The fact that Garland got no confirmation hearings or consideration at all, as well as the bipartisan nature of the confirmation vote Bork actually received that Garland did not, both seem more than sufficient to make these entirely unrelated.


Bork was voted on for starters.


> This is acceptable conduct?

Sure. I think ProPublica is reporting an angle here that can't be proven that Harlan Crow is attempting influence peddling or trying to put cash in the pocket of Clarence Thomas illegally. This doesn't look like a corruption case. The situation is somewhat reasonable and Thomas might have profited by 1/3 of the ~$130,000 house that he inherited which is not really a big deal.

It should have been reported, yes, absolutely. But I think this is fairly mundane.

I also think it's worth pointing out that Justice Ginsburg received a $1M award from Russian oligarchs[1][2]. She also received a trip to Israel[3] from an Israeli billionaire. I suppose if I were a ProPublica journalist I would say she was lavished with a private arrangement in Israel by a foreign billionaire. These are probably also mundane, I don't think she was corrupted by foreign influences.

It's a good question of whether all of this is appropriate, I don't know. But ProPublica is not exactly an unbiased reporter in my opinion. Being donor funded probably makes one even more susceptible to political bias than corporate media imo.

[1]: https://www.genesisprize.org/honorees/lifetime-achievement-a...

[2]: https://en.wikipedia.org/wiki/Genesis_Prize

[3]: https://www.nytimes.com/2023/04/14/opinion/editorials/claren...


You should read this before jumping to the conclusion that this is an outrage.

https://www.wsj.com/podcasts/opinion-potomac-watch/the-billi...


Knowing how much home renovations cost, why would a megadonor stop at “tens of thousands of dollars”? Can you really buy a vote for that little?


Apparently yes. It's always surprising how cheaply our politicians have been bought.


The governor of Illinois tried to sell Obama’s senate seat for bargain bin prices.


He bought her house for almost $200k, spent tens of thousands of dollars on improvements, bought the house next door with the loud annoying neighbors and tore it down, bought two more houses on the street, fixed them up and sold them and doesn’t charge her rent to live there… basically gentrified her street.


He genteified *his street. He owns her home - at least on paper.


Always remember that the vote buying process is more about guaranteeing further alignment, instead of straight out buying. I can't imagine, for instance, Kagan receiving similar gifts, from similar donors, to make her vote with Thomas. I also don't think that some left wing billionaire could throw a million or two at Thomas and suddenly turn him into a swing voter.

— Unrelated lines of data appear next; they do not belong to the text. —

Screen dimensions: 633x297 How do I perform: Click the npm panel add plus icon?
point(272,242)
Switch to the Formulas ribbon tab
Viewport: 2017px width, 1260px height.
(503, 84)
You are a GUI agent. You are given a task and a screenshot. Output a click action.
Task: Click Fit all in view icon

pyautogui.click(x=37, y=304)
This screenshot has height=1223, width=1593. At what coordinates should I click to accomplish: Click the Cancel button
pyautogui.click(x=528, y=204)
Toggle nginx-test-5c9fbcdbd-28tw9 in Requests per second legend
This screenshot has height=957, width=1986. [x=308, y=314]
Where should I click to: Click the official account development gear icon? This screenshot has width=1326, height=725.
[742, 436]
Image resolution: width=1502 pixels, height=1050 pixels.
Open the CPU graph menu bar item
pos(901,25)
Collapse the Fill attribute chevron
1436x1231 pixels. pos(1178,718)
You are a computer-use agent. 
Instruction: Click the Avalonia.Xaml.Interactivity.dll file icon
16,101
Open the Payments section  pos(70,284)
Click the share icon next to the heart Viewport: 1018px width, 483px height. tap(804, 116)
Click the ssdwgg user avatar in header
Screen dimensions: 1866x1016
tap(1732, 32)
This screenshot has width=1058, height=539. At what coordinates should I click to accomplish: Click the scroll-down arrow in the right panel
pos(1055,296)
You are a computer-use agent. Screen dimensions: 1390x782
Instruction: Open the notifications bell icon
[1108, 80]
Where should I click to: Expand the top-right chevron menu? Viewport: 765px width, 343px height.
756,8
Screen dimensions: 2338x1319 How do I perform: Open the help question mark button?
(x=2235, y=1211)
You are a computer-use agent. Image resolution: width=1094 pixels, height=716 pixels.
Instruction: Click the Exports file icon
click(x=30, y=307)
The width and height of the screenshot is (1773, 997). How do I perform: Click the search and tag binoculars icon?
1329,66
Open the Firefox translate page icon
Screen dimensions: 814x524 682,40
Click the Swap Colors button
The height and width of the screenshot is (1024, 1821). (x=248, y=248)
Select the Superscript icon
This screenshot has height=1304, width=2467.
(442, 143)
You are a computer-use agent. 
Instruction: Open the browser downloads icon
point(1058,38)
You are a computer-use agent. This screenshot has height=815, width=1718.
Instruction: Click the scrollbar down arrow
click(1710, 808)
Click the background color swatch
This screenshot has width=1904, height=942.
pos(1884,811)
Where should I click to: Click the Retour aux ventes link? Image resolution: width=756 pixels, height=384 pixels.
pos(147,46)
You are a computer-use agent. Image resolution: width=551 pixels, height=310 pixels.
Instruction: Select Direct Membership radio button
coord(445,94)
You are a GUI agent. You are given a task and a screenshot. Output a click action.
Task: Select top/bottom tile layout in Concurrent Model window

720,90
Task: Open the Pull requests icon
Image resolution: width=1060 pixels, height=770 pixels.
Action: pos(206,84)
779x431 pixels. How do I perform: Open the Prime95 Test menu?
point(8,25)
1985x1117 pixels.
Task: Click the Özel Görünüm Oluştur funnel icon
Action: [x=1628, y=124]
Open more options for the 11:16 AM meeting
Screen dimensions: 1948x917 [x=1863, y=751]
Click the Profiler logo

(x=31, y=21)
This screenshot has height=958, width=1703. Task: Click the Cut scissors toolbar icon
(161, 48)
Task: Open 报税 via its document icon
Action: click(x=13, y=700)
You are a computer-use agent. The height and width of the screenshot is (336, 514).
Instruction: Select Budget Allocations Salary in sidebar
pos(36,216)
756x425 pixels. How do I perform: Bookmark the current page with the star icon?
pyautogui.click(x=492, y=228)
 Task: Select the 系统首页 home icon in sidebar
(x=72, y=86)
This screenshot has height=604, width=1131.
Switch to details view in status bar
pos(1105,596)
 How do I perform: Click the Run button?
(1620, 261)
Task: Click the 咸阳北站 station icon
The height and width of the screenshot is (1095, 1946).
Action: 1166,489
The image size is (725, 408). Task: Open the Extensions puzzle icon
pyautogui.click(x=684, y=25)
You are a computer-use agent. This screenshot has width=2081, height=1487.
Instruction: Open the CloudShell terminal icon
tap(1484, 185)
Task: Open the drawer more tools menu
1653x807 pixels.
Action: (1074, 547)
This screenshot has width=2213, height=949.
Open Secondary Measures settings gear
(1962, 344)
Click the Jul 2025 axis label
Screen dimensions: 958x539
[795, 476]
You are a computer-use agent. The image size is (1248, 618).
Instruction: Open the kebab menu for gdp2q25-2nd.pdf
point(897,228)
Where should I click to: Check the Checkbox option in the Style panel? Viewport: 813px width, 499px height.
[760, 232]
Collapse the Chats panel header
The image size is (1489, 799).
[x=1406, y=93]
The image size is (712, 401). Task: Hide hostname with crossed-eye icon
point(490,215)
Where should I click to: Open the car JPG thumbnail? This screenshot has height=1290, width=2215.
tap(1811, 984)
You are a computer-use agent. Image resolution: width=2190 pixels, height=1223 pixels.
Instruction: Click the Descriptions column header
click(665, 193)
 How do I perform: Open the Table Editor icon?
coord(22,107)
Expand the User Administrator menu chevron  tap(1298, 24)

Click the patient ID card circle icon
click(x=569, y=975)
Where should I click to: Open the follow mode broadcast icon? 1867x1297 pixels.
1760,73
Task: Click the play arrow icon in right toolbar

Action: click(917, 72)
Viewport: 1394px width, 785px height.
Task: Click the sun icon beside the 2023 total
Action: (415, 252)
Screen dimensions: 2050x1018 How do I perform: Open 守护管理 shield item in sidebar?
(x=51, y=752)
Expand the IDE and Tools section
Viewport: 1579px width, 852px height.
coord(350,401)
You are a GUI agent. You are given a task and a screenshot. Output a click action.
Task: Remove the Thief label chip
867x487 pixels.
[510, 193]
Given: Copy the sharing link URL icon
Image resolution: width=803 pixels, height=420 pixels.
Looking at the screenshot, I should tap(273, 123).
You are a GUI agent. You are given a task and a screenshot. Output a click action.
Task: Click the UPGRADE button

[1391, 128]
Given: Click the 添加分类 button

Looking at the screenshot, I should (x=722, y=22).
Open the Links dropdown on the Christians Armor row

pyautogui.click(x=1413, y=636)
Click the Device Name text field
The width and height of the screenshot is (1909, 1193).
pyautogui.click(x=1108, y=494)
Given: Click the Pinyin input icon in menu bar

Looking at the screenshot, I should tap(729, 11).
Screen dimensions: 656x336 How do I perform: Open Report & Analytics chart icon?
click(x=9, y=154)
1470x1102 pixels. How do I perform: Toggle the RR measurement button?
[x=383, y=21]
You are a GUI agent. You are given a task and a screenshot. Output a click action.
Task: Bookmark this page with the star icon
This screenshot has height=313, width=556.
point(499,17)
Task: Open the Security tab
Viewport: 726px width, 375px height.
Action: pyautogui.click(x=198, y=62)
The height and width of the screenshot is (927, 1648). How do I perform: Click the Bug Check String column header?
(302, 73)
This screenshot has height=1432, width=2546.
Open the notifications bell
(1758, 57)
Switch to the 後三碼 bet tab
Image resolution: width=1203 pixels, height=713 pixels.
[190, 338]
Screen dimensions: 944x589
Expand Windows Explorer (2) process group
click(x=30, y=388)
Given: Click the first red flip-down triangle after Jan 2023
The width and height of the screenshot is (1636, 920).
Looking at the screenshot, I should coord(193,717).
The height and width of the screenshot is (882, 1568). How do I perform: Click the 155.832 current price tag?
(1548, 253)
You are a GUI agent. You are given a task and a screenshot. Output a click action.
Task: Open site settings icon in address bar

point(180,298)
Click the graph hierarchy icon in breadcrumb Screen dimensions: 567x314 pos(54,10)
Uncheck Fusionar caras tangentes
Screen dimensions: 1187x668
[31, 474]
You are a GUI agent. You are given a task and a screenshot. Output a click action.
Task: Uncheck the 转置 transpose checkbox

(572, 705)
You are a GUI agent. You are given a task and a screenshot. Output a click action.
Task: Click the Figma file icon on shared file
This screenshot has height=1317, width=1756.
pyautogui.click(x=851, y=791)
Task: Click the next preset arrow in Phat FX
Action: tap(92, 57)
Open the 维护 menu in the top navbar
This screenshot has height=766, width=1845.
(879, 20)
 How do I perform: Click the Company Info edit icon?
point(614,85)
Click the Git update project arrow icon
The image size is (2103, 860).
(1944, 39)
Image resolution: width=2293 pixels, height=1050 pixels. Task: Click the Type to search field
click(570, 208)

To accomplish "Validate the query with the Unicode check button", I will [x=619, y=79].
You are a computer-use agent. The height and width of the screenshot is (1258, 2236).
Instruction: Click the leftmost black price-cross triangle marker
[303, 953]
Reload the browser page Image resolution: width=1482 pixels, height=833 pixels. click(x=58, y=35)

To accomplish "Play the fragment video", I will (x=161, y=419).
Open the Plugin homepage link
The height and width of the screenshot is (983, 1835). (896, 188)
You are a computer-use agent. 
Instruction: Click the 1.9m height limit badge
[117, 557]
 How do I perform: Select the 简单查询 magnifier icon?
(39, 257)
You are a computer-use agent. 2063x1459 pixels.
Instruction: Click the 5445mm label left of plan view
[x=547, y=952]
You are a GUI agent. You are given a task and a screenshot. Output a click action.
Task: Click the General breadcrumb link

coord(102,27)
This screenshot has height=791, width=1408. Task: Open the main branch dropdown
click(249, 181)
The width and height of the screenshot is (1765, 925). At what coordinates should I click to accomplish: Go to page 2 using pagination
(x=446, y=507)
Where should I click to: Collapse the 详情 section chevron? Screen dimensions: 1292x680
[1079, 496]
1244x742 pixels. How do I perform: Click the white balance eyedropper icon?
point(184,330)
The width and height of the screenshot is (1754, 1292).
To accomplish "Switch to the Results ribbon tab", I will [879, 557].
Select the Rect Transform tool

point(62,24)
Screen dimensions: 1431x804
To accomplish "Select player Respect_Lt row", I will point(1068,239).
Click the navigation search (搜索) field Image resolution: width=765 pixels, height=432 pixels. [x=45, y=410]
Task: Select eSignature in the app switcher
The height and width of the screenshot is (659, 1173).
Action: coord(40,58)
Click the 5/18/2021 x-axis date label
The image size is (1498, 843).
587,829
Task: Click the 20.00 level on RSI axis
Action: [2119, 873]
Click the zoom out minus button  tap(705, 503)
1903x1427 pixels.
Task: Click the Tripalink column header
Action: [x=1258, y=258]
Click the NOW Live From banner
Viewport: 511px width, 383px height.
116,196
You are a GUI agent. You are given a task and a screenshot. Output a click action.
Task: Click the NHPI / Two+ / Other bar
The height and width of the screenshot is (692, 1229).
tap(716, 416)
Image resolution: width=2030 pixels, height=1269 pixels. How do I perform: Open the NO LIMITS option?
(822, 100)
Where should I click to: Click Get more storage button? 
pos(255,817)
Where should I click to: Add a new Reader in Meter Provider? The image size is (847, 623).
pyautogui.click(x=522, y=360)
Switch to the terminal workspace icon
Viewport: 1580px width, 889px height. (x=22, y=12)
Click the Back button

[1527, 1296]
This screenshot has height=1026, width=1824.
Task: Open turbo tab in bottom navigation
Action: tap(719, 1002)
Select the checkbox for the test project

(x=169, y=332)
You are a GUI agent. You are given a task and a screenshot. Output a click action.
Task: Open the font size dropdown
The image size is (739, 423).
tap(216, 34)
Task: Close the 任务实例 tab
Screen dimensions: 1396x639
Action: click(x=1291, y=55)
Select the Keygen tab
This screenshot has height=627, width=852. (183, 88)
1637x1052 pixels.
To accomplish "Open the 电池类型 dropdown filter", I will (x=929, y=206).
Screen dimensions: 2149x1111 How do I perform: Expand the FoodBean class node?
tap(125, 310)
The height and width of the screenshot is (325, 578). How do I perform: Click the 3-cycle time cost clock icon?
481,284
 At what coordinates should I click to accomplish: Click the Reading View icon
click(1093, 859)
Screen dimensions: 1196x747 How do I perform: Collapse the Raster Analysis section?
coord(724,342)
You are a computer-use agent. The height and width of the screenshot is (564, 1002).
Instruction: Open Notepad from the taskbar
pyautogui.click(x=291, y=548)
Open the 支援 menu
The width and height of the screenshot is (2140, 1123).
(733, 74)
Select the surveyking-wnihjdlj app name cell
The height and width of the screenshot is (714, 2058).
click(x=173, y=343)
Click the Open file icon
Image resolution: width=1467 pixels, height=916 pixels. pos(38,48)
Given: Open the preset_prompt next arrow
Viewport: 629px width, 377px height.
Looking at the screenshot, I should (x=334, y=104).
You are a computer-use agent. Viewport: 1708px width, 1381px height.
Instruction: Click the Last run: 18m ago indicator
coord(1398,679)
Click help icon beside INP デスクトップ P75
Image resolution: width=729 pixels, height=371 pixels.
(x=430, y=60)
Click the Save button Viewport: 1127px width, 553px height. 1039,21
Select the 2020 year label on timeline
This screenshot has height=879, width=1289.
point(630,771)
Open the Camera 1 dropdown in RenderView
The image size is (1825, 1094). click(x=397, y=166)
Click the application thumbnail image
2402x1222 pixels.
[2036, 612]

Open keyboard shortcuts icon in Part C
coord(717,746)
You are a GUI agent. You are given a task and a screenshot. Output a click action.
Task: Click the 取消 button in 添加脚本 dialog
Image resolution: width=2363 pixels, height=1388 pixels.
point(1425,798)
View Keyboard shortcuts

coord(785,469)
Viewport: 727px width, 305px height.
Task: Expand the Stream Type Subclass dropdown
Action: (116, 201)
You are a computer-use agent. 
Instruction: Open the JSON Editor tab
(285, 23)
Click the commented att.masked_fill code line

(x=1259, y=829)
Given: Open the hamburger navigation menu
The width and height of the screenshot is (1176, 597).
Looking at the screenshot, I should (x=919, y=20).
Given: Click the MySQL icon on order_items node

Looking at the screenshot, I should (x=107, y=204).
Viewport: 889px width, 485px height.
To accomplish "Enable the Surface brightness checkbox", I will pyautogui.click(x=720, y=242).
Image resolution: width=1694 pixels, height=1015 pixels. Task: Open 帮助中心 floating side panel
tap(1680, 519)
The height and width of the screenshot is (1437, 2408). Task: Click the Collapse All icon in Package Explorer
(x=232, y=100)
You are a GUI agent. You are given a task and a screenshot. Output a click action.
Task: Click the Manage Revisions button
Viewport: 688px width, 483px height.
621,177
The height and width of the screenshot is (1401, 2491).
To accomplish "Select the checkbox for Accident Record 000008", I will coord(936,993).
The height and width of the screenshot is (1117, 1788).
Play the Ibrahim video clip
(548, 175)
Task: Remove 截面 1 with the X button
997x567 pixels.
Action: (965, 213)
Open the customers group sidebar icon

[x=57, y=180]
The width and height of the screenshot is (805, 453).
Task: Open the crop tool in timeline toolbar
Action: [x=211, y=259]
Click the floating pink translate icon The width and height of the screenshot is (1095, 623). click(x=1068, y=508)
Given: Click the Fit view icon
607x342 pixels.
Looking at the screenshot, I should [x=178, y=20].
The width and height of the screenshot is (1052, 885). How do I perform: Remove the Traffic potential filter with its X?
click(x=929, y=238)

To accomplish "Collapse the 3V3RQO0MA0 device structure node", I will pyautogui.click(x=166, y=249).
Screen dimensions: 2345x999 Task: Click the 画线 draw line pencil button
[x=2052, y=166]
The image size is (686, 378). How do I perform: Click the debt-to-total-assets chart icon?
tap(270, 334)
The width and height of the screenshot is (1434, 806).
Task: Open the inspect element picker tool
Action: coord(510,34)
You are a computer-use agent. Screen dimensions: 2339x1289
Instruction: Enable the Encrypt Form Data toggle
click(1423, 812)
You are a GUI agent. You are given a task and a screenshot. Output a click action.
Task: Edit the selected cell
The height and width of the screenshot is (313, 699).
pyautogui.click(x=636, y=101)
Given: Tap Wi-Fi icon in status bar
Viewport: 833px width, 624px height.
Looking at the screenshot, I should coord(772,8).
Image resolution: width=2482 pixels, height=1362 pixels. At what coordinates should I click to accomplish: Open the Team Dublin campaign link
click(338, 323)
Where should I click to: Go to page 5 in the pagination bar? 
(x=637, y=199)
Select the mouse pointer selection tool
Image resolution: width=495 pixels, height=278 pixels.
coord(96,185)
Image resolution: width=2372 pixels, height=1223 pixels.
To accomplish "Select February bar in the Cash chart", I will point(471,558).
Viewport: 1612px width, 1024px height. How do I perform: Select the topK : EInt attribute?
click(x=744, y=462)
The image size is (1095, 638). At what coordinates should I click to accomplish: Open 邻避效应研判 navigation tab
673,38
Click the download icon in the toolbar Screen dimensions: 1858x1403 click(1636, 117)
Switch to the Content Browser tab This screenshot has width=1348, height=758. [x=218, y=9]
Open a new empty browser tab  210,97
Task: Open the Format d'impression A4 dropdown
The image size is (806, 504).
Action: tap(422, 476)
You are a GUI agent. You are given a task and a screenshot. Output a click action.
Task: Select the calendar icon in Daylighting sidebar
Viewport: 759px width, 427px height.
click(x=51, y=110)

High brow political corruption everywhere is more about those small, marginal adjustments, which also lead to less obvious quid pro quo. It's not that your buddy renovated your house, so you pick his company in a government bid worth a few hundred million: He becomes your buddy first, and gives you smaller gifts, and when you are adequately aligned, bigger gifts keep getting exchanged.

This is what makes the actual corruption always seem very cheap: It was never that huge a push, and the long term social component is always far more important than just the money.